第6話
私は選ばれた人間だ。
ぼくと一緒に寝がえりをしながら、兄さまは言った。
ぼくと一緒にずりばいをしながら、兄さまは言った。
ぼくと一緒にはいはいをしながら、兄さまは言った。
ぼくと一緒に掴まり立ちをしながら、兄さまは言った。
ぼくと一緒に伝い歩きをしながら、兄さまは言った。
よく覚えているねと驚かれる、魂に刻まれた記憶。
とても幼い頃からずっと、今の今も、兄さまは言い続ける。
背筋を伸ばして、胸を張って、自信に満ち満ちた顔をして。
いつだって、兄さまは月のように煌々と輝いていた。
かっこいい。
多分絶対、この世に誕生して、一目見た瞬間から、心を奪われた。
兄さまみたいに、かっこいい人になりたい。
絶対絶対、銀髪に変わってみせるって。
自分磨きに励まなくっちゃ。
勉強も武芸も日常生活全般も。
兄さまみたいになりたいなら。
兄さまみたいになりたいから。
初めて一人だけで町に出た。
自分一人だけで買い求めたかったから。
銀の縁の眼鏡。
兄さまが文字の読み書きをする時にかける眼鏡。
兄さまと同じ眼鏡をかけるなんておこがましいかもしれないけど。
兄さまが選ばれた人間だって知っていた。
知っていたけど、実際に選ばれた人間だという証である髪の毛の色が銀に変わった瞬間。
兄さまがとても、手を伸ばしても、駆け走っても、届かない遠くへと行ってしまったような気がした。
とても、とても、自分に自信がなくなってしまった。
早く、早く、自分も銀髪にならなくちゃ、傍に居ちゃいけないような気がした。
だけど、毎日毎日雪に触れているのに、赤い髪が銀に変わる事はなかった。
兄さまに近づいちゃいけない。
そんな事はないのに、どうしても、前みたいに近寄る事ができなくなった。
嫌だった。
前みたいに話したい。
自信を持たなくちゃ。
でもどうしたら自信を持てるようになるのか。
自分に自信を持つ方法を探して、探して、そして。
「に、兄さま」
「何だ?」
庭園にて。
弟は久方ぶりに兄に自ら話しかけた。
お守りである銀の縁の眼鏡をかけて。
「ぼく。

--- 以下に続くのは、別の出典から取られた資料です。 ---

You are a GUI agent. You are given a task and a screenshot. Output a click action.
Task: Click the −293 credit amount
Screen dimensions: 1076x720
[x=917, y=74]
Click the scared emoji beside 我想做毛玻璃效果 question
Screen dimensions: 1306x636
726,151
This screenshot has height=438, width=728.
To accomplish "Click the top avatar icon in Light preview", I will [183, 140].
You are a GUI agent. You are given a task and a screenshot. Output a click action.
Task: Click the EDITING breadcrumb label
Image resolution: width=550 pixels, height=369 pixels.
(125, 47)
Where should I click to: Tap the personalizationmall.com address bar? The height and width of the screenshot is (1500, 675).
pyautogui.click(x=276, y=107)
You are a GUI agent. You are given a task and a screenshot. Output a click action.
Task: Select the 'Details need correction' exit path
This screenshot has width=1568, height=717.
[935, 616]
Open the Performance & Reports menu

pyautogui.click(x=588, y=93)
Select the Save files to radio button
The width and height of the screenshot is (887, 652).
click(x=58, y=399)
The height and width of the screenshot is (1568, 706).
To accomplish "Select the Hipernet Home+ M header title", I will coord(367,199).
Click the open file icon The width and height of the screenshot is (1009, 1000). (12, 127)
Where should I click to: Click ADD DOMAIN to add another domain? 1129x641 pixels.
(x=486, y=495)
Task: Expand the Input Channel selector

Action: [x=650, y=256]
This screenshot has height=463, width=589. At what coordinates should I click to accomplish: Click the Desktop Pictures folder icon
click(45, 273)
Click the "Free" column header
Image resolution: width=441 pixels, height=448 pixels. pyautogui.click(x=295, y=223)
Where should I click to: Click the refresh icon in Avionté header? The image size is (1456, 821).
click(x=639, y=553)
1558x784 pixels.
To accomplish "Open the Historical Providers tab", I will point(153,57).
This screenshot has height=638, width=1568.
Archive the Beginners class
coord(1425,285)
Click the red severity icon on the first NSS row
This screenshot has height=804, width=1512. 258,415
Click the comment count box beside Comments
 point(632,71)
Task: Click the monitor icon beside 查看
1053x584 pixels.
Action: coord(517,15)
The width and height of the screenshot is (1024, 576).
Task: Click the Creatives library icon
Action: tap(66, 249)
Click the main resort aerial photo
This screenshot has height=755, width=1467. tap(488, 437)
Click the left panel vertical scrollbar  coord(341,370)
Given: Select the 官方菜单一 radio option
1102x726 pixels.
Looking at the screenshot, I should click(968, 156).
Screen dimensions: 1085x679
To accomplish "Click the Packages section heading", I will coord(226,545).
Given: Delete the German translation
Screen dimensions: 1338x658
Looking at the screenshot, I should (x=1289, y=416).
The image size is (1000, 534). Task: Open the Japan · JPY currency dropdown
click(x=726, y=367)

ぼくも必ず、兄さまに追いつきます!」
「追いつく?」
兄は冷たいとも捉えられる薄い微笑を浮かべたのち、背中に流していた銀の長髪を大きく払って、次いで、追い越してもらわなければなと満面の笑みを浮かべた。
ビリビリビリっと、全身に電流が駆け走った弟は大きく跳ね飛んでは、兄に抱き着いて、満面の笑みを返して大きく返事をしたのであった。